本研究では,需要モデルアプローチの非集計モデルを用いて新潟市〜関東地方間の貨物輸送を行う貨物車の時間価値を推定し,要素費用アプローチによる時間価値と比較することで,需要モデルアプローチの有意性を確認する.
道路交通センサス,ETC2.0履歴情報,新潟県トラック協会に所属する事業所を対象に実施した経路選択に関するアンケートの3種類のデータを用いて,貨物輸送を行う際,高速道路・一般道路のどちらを利用するかの経路選択行動に関する二項ロジットモデルを走行距離,所要時間,走行費用を共通変数,各データ別の個人属性を加味し,モデルを推定した.
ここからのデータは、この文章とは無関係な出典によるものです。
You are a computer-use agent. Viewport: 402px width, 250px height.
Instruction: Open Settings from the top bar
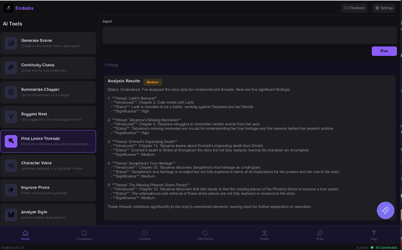pos(384,8)
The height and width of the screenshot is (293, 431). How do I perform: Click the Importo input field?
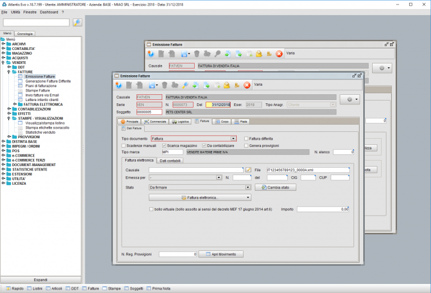323,209
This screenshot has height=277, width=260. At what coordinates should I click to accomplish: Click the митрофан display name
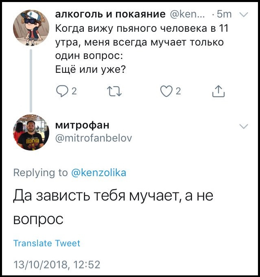pyautogui.click(x=82, y=125)
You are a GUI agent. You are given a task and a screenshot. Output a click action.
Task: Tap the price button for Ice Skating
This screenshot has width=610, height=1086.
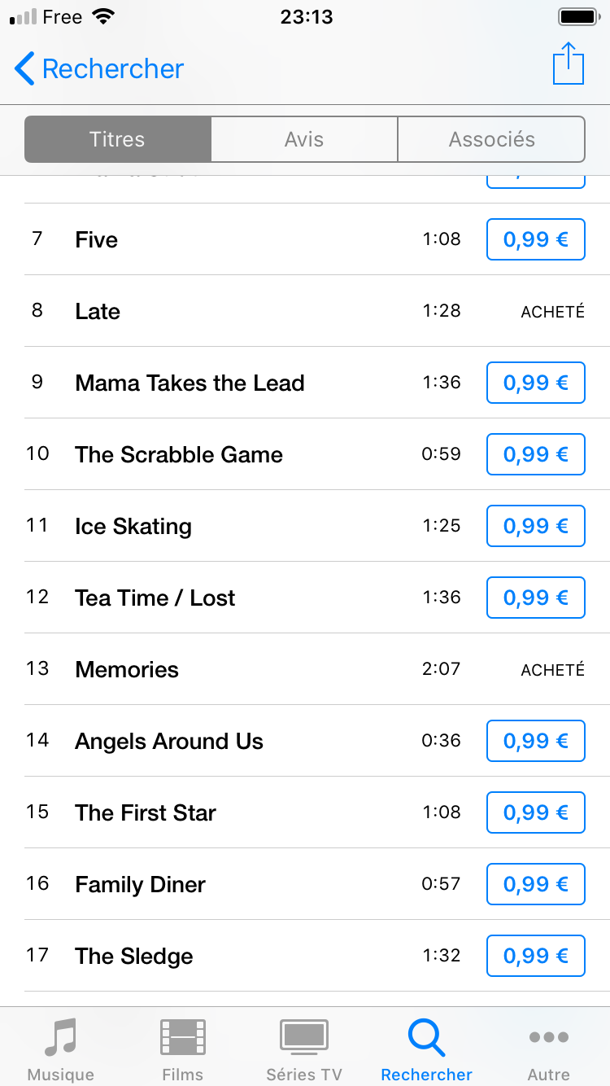[x=535, y=526]
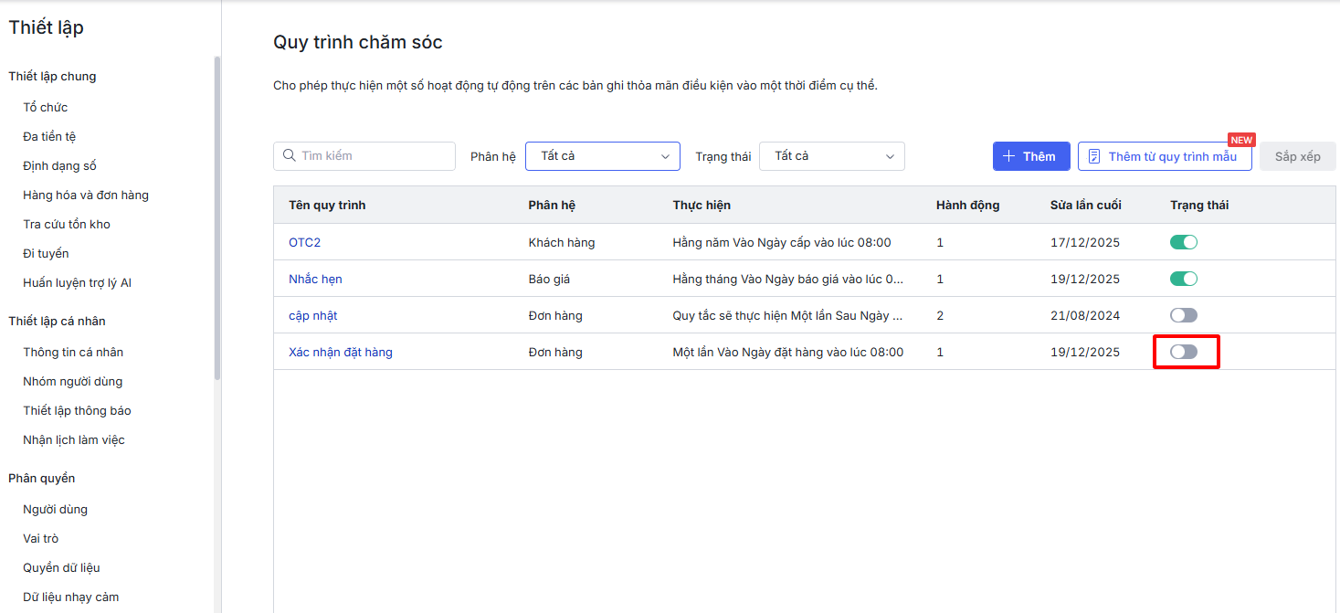Open the Trạng thái filter dropdown
The width and height of the screenshot is (1340, 613).
point(832,156)
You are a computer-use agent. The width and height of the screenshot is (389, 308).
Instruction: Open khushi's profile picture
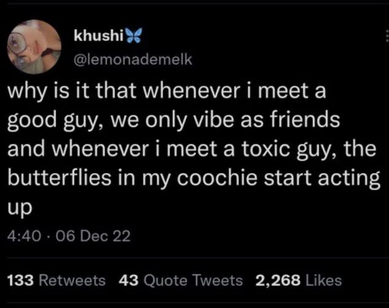click(34, 47)
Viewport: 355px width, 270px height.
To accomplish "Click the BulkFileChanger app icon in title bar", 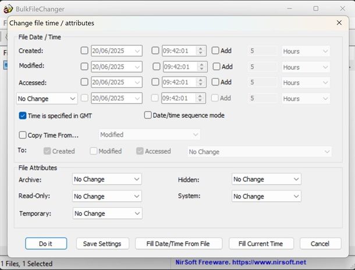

ETC2.0走行履歴情報,経路選択に関するアンケートを用いたモデルの推定結果は各説明変数で合理的な解釈が可能であったが,時間価値の推定に用いる所要時間と走行費用の説明変数が有意なものはアンケート調査を用いたモデルであった.有意であるアンケート調査により推定された時間価値を本研究における需要モデルアプローチの時間価値とし,営業用普通貨物車の時間価値は43.69[円/分]であった.要素費用アプローチによる営業用普通貨物車の時間価値53.61[円/分]と比較するとおよそ10[円/分]の差が見られた.時間価値の差が見られた要因としては,本研究で用いた変数のみでは実際の貨物流動を表現することができなかったと考える.これにより,本研究では需要モデルアプローチの利点を活かしたモデルの構築まで至らなかったが,需要モデルアプローチの利点である様々な変数を考慮することで実際の貨物流動を表現できることが窺えた.そのため,需要モデルアプローチの有意性を確認することができたと考える.